The delegates gave quick approval on the legislative floor to a much-studied and meticulously prepared budget of $38.2 million for running the Church in 1989, an increase of 5.2 percent over 1988. Assessment of dioceses by the national Church remains at four percent of "net disposable budget income."

The budget for planning and staging the 1991 convention -- to be held in Phoenix -- was set at $6.7 million, compared to $5.4 million for the Detroit gathering.

The convention elected members to the Executive Council and several major boards. The Very Rev. David B. Collins of Atlanta was re-elected president of the House of Deputies.

Meeting simultaneously on the floor above General Convention, some 500 Episcopal Church Women held their 39th Triennial meeting, the first since administrative restructuring of the ECW three years ago restored the system of elected rather than appointed officers.

Browning challenged the women to move into the world with their gift of healing as witnesses to the Church's work. He also installed Marjorie Burke of the Diocese of Massachusetts as new ECW President, succeeding Marcy Walsh of South Carolina.

The ECW's United Thank Offering awarded more than $3 million in Blue Box collections to causes around the world, and also made available $1,500 in seed money to any diocese which undertakes an outreach project before October 1989.
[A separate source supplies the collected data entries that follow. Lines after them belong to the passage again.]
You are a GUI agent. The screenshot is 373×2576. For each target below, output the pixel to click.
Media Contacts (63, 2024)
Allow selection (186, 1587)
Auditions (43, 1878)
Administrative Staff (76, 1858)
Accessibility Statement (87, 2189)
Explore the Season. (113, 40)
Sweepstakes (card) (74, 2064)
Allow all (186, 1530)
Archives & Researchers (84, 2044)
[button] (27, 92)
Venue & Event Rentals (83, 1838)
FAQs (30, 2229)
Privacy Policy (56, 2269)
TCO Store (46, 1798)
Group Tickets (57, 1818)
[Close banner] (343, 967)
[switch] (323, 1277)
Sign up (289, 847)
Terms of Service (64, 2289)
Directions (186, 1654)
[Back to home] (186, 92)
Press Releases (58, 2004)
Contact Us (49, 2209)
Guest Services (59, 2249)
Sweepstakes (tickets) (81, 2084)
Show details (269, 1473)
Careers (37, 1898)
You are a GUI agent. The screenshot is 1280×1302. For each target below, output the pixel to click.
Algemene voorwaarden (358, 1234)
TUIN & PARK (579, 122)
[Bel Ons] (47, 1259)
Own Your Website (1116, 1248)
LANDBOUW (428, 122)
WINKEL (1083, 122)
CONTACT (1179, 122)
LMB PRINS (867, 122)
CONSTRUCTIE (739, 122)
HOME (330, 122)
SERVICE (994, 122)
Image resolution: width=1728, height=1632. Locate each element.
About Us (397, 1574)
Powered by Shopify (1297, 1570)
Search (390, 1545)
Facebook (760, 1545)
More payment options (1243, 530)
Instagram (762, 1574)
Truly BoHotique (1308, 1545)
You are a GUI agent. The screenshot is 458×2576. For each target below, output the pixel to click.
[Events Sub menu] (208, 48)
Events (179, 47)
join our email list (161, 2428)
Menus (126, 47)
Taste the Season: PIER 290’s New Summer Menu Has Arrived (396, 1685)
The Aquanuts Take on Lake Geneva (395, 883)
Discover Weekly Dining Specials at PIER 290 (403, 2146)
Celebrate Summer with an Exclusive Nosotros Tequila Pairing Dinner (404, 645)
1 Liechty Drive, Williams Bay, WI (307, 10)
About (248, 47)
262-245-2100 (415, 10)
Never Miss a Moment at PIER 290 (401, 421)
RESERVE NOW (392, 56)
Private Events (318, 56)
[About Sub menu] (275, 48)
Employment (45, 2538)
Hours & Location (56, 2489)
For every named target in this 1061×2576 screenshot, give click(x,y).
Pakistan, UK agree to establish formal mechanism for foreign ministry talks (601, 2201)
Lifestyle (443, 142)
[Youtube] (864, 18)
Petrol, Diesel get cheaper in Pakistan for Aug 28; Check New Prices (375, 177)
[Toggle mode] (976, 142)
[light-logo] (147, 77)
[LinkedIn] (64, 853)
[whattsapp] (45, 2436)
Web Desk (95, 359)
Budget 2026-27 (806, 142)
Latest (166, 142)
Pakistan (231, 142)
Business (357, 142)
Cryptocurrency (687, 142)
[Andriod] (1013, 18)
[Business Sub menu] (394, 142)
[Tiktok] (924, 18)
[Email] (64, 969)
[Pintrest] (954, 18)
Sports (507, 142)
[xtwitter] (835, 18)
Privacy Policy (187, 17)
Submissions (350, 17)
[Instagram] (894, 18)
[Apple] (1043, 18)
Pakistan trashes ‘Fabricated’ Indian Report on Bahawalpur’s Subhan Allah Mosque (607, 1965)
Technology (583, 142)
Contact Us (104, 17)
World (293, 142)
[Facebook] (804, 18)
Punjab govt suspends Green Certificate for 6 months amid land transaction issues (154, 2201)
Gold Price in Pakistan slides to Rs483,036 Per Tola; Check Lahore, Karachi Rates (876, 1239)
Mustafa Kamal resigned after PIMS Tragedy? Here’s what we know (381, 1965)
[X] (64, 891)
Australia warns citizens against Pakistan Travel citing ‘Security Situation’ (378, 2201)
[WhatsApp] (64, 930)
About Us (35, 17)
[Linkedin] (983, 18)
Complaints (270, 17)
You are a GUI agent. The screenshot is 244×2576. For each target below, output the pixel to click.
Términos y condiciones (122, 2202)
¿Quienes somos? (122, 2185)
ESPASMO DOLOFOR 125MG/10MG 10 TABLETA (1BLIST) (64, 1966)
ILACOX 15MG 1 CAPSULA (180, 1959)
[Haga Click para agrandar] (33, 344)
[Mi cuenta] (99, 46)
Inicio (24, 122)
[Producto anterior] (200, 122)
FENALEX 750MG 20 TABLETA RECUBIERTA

The Episcopalians, some 10,000 including spouses and visitors, gathered in the Cobo Hall convention center, a massive concrete-andglass complex full of exhibition space and meeting rooms.

Dominated by a 15-foot bronze statue of Joe Louis at its entrance, the renovated center and the shiny hotels around it represent Detroit's determination to return from economic hard times which lost it half of its population since 1950 and left the inner city a wasteland of abandoned buildings and factories and rubbled lots.

The city was chosen three years ago as the convention site to emphasize the Church's concern with social justice and ministry to the poor.

In overview, the Convention's achievements affirmed the hope of the Presiding Bishop to move the Church ahead without leaving anyone behind.

Browning made his purpose clear in his sermon on the first Sunday, saying the Church's mission is "to go out into the highways and byways to the outcasts and rejects of society" -- even if it means it has to "say 'Godspeed' to those who wish to travel another road."

Said Bishop William C. Frey of Colorado as the Convention neared its end: "The message I get is that the center of the Church is holding and neither extreme is getting its way completely."

"We still have a long way to go, but I think this Church has tried to respond to all of its people," said Browning.

That, he said, is the message of this Convention.